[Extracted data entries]
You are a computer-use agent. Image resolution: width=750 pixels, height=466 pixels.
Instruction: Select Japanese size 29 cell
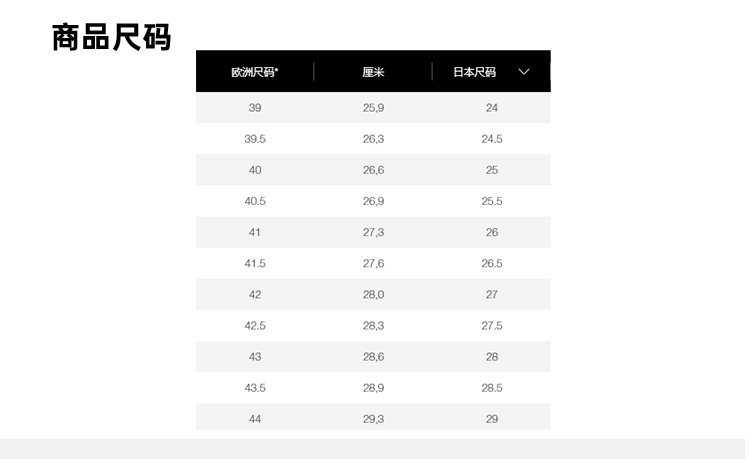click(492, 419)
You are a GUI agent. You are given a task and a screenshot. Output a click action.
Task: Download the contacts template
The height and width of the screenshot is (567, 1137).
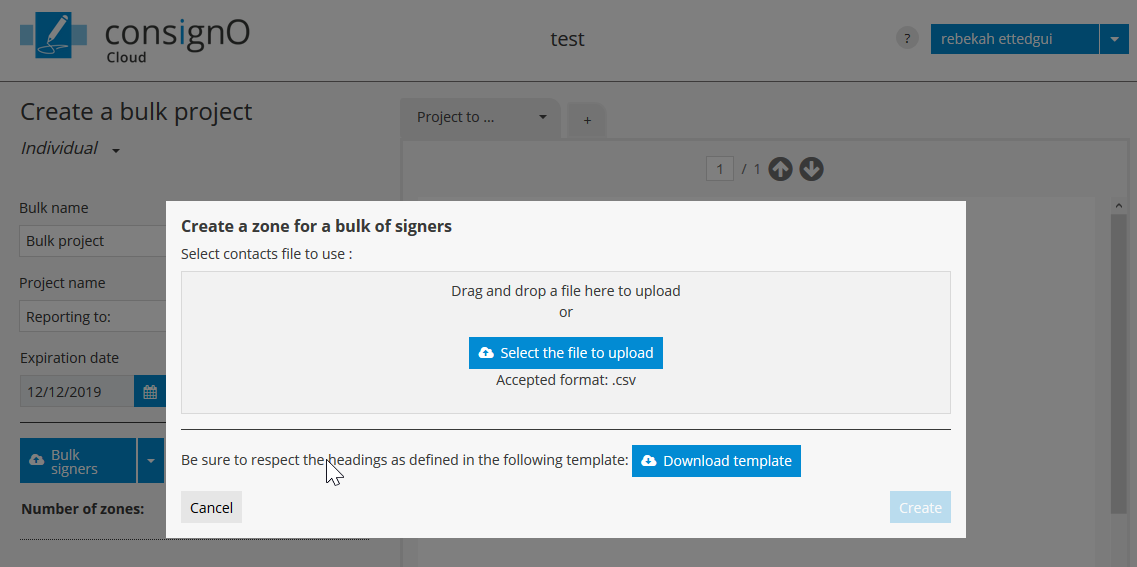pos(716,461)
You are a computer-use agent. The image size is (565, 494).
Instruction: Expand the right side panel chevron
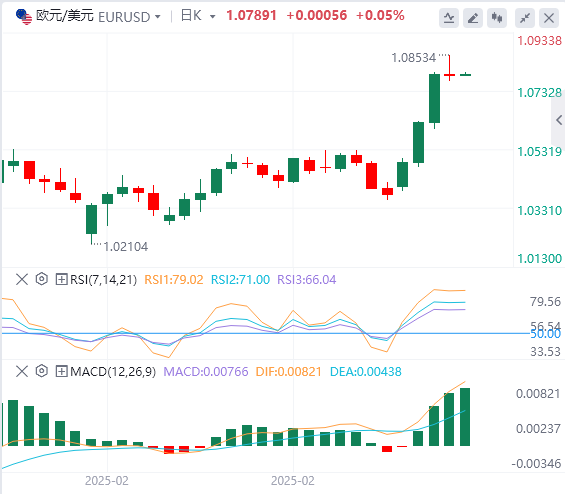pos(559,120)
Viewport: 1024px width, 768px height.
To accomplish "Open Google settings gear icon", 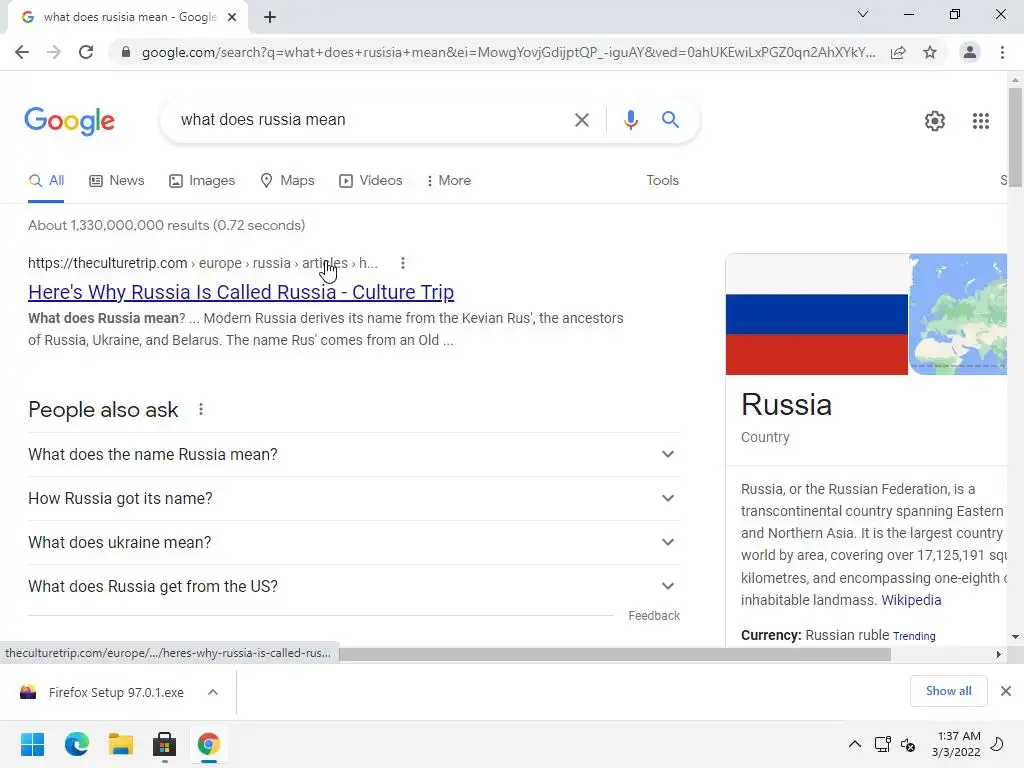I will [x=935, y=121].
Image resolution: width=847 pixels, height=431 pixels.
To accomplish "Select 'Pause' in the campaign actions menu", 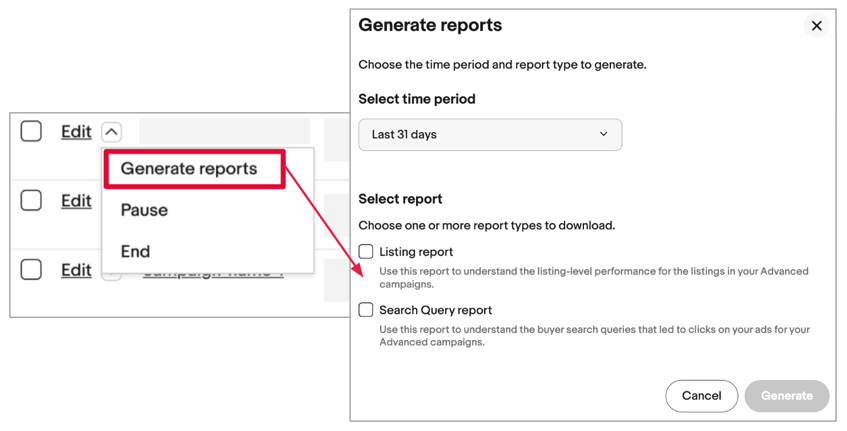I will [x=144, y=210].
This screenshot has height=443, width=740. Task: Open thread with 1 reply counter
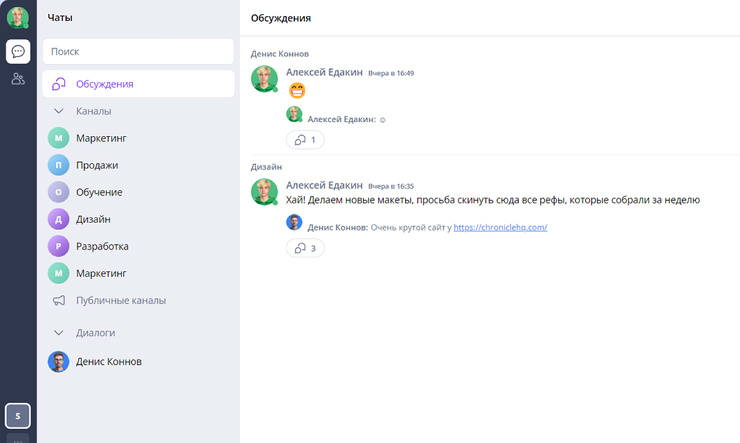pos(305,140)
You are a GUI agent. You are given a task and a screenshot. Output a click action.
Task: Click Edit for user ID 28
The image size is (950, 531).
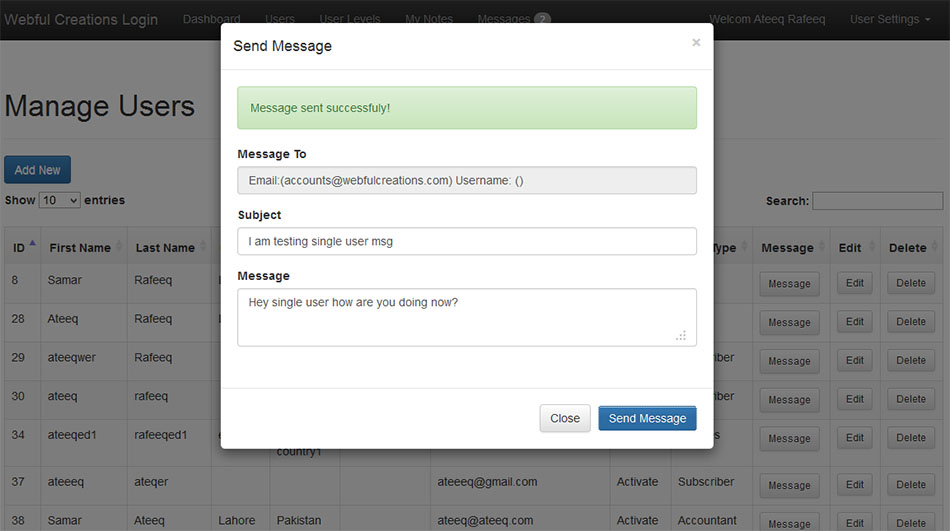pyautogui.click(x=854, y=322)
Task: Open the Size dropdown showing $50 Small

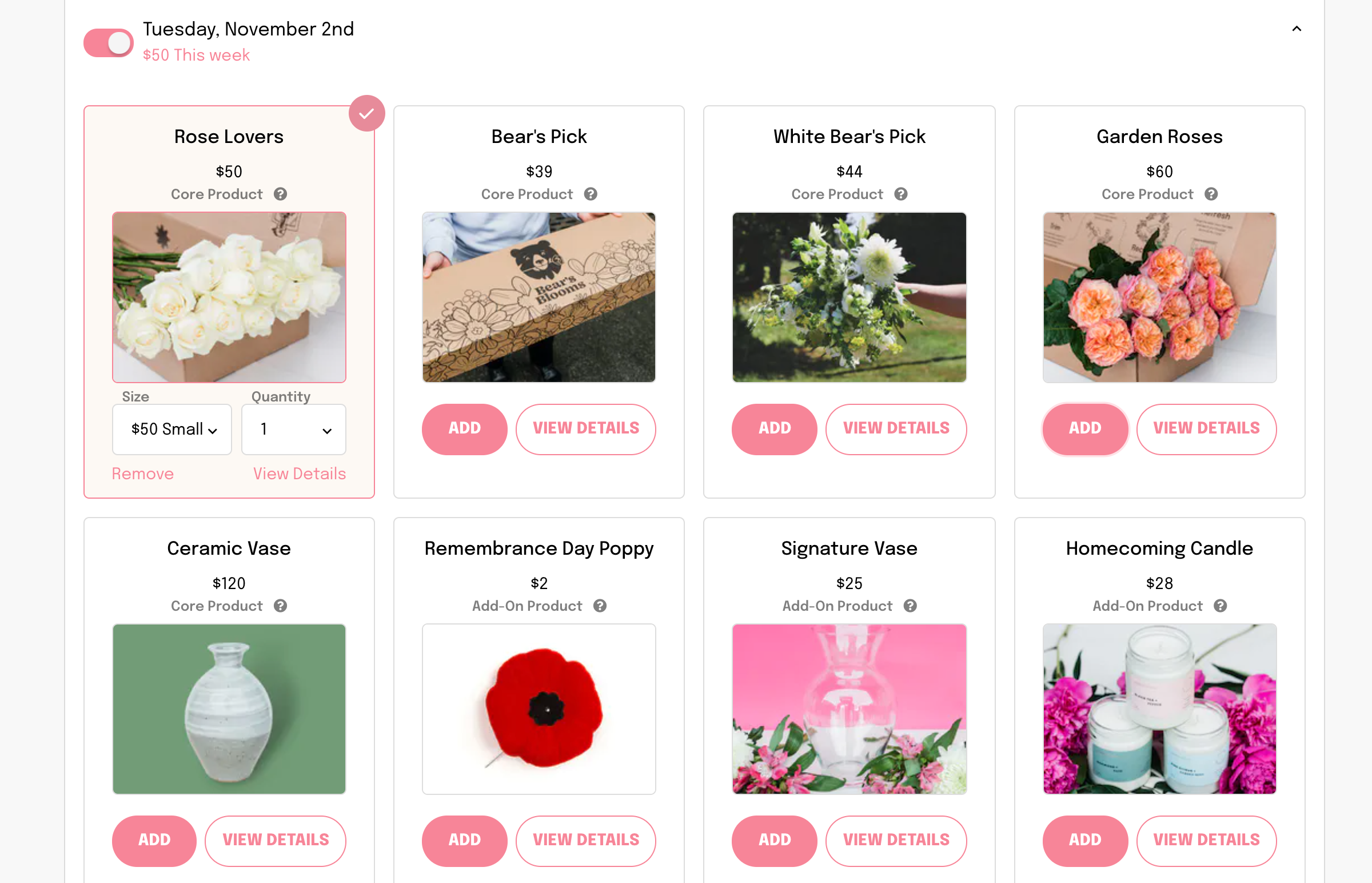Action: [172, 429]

**Work order:**
Beginning with the line that holds "The image size is (950, 531)." and continuing to the end of the entries above, set down each line exactly, both ends included; include no pictures.

**Answer box:**
The image size is (950, 531).
pyautogui.click(x=854, y=322)
Task: Open the Size dropdown showing $50 Small

Action: [172, 429]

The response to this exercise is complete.